Stored items
---*---

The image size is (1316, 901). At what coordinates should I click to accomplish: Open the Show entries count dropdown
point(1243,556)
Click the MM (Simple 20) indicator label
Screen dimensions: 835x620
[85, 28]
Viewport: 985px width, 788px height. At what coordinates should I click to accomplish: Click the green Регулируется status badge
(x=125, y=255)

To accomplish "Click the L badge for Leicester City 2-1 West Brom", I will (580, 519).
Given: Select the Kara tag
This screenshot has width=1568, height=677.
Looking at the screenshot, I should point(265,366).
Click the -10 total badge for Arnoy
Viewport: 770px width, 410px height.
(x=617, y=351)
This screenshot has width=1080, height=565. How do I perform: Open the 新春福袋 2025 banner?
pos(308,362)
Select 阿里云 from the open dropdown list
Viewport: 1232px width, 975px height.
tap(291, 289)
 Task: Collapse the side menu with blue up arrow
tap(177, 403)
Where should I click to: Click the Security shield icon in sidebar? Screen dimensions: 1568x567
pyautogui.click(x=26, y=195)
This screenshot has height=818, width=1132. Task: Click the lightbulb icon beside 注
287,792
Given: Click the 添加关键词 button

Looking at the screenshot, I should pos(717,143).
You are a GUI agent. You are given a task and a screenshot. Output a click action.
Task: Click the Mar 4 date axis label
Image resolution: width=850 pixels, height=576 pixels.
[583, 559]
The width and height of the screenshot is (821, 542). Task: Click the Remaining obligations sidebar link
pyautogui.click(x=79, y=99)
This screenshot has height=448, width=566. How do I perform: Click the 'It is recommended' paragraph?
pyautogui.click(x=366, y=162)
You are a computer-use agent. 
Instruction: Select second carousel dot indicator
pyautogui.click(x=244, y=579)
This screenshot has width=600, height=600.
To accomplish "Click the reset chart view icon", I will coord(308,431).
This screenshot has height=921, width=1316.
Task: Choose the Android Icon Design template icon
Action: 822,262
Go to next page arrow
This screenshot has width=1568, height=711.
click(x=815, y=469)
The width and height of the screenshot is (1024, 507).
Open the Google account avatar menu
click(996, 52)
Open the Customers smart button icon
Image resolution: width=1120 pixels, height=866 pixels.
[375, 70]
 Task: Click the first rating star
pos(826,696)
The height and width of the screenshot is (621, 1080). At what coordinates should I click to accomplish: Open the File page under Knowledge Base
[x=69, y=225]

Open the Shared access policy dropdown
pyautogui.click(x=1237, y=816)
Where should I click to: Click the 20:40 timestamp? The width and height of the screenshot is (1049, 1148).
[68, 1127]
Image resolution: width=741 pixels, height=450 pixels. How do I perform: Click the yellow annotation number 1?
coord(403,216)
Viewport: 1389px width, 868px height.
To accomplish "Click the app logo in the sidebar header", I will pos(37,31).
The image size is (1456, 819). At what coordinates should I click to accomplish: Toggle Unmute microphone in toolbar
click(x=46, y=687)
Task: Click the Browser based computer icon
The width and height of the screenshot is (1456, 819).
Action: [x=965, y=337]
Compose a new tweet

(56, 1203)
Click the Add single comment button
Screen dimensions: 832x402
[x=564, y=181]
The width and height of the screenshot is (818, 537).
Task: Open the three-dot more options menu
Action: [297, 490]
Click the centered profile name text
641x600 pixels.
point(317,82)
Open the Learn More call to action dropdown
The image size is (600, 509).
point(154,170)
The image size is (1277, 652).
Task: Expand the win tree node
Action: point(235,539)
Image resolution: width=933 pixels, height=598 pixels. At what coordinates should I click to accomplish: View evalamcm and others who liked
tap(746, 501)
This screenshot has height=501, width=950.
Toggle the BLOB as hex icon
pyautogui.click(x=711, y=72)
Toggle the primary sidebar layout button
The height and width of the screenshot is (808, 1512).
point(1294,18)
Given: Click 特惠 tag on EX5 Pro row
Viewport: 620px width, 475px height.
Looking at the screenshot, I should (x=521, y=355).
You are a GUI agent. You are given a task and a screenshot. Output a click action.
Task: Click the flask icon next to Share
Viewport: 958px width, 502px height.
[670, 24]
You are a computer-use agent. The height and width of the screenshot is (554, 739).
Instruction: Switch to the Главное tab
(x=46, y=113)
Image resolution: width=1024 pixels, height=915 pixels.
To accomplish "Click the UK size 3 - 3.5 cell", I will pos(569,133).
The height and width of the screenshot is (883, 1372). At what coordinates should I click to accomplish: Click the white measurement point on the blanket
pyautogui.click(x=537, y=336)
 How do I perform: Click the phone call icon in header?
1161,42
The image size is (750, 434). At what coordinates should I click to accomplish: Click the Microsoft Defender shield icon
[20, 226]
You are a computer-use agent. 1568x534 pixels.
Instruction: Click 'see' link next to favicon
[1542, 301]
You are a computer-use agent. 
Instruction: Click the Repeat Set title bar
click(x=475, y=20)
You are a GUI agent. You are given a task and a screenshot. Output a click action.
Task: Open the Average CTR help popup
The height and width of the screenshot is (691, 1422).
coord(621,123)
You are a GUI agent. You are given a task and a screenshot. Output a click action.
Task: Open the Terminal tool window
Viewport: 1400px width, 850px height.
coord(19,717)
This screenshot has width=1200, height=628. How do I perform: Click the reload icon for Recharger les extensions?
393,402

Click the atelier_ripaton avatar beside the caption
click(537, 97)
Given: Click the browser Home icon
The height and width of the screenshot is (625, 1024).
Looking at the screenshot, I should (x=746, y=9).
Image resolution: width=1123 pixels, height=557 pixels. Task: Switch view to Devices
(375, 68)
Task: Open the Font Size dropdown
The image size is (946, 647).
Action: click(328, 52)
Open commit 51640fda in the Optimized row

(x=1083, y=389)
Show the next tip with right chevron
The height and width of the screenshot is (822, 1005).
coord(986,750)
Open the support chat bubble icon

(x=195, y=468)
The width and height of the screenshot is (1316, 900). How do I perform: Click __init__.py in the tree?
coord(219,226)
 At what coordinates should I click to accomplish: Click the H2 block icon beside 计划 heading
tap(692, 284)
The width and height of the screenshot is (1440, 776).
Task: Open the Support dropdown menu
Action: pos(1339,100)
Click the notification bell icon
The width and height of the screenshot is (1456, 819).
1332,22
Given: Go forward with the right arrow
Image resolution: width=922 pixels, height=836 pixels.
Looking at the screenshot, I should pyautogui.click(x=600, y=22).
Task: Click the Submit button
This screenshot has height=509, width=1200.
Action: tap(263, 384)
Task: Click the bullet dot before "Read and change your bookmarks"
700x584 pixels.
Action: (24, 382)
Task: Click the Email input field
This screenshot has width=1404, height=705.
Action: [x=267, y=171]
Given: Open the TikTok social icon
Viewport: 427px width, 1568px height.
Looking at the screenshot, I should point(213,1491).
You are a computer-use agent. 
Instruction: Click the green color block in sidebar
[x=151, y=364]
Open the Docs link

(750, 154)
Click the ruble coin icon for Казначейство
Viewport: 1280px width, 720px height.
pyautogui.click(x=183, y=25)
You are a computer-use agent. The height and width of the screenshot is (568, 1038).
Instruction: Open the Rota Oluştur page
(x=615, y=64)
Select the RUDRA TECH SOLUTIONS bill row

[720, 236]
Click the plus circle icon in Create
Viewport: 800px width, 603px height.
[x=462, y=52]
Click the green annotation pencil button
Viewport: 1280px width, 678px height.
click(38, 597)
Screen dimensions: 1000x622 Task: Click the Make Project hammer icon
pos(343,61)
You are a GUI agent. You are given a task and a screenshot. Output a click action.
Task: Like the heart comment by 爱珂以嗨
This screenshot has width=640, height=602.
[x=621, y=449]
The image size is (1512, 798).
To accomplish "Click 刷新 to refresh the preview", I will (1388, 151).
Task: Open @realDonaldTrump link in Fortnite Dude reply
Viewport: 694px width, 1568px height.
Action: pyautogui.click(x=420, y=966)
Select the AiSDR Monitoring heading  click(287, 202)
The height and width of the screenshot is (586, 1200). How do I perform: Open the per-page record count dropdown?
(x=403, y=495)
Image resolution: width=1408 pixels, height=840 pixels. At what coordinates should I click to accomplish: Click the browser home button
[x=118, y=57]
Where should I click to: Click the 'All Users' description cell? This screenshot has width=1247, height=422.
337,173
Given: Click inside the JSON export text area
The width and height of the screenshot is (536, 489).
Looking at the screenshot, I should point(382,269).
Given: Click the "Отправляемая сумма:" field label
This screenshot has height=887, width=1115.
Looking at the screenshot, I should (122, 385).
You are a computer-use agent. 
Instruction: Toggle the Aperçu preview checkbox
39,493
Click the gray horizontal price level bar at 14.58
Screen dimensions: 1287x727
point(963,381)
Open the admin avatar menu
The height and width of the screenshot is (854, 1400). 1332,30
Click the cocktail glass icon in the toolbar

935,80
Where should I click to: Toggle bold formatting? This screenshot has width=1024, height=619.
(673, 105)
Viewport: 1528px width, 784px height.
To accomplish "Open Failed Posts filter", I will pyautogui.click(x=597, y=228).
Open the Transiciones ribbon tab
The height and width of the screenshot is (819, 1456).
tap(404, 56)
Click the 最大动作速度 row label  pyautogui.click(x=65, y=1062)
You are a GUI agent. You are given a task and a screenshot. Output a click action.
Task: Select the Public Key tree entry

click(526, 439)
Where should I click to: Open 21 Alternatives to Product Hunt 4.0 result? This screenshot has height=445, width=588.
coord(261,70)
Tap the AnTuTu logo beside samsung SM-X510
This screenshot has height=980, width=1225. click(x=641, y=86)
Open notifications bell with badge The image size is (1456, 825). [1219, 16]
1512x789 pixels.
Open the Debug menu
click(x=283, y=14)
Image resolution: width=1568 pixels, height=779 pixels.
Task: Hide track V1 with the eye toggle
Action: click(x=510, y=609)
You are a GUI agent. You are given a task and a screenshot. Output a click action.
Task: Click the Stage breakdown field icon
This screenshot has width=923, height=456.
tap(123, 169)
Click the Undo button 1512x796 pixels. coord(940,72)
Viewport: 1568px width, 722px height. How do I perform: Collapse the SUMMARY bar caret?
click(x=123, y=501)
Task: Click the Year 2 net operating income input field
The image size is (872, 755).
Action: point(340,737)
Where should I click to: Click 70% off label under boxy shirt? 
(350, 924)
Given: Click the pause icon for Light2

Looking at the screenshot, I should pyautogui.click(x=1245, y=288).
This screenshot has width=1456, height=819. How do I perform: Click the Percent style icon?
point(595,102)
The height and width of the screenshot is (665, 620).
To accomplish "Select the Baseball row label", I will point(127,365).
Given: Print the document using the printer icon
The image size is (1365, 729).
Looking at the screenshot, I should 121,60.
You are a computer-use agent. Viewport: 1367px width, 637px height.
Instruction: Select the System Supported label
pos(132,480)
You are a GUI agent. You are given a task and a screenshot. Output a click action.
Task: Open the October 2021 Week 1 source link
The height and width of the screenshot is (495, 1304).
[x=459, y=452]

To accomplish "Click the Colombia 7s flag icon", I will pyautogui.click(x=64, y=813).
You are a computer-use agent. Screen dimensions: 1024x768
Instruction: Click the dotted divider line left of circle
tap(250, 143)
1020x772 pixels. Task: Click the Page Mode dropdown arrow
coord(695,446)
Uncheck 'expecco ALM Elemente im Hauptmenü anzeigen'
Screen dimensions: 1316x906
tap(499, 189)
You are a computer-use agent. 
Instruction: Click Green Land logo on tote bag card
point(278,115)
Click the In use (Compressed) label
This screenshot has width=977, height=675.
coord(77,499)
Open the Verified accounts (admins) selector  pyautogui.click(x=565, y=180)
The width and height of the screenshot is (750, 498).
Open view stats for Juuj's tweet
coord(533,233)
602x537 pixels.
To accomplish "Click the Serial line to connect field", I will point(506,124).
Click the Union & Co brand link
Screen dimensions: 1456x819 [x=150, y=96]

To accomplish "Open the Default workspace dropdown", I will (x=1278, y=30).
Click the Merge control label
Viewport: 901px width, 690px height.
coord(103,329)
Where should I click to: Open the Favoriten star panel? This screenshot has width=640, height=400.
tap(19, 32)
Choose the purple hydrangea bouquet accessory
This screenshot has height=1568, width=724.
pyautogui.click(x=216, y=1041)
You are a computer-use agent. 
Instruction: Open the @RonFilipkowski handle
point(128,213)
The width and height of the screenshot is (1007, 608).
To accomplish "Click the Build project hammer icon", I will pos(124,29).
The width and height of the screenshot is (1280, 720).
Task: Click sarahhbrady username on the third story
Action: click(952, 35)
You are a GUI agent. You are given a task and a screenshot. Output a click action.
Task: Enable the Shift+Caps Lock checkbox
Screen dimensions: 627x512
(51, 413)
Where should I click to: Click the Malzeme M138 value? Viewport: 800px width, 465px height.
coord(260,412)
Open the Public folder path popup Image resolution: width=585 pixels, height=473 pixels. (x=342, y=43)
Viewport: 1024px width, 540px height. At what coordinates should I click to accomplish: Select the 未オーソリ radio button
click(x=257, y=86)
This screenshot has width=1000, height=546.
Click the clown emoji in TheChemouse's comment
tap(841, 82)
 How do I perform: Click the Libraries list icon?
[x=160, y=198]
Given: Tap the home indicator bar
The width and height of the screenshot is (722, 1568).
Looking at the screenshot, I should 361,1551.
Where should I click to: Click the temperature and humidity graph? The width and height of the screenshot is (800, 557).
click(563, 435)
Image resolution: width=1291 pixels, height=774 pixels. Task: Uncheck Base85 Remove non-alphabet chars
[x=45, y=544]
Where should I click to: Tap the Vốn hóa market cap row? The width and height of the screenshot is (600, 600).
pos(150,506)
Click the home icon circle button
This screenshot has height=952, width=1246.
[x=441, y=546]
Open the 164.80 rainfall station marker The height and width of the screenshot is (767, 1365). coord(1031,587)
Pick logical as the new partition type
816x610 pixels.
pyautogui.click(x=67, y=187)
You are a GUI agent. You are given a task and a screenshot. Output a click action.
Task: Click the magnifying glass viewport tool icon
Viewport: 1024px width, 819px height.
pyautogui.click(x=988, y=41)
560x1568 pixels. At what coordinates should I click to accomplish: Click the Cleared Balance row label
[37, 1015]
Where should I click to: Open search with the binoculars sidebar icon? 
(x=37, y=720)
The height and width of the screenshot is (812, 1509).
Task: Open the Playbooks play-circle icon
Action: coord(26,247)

---*---

§ WHAT IS ASKED
Rewrite the entries starting at the line containing "Viewport: 1024px width, 540px" and ending at the line containing "[x=160, y=198]" as a numbered list, leaving out blank lines.

§ COMPLETE RESPONSE
1. Viewport: 1024px width, 540px height. At what coordinates should I click to accomplish: Select the 未オーソリ radio button
2. click(x=257, y=86)
3. This screenshot has width=1000, height=546.
4. Click the clown emoji in TheChemouse's comment
5. tap(841, 82)
6.  How do I perform: Click the Libraries list icon?
7. [x=160, y=198]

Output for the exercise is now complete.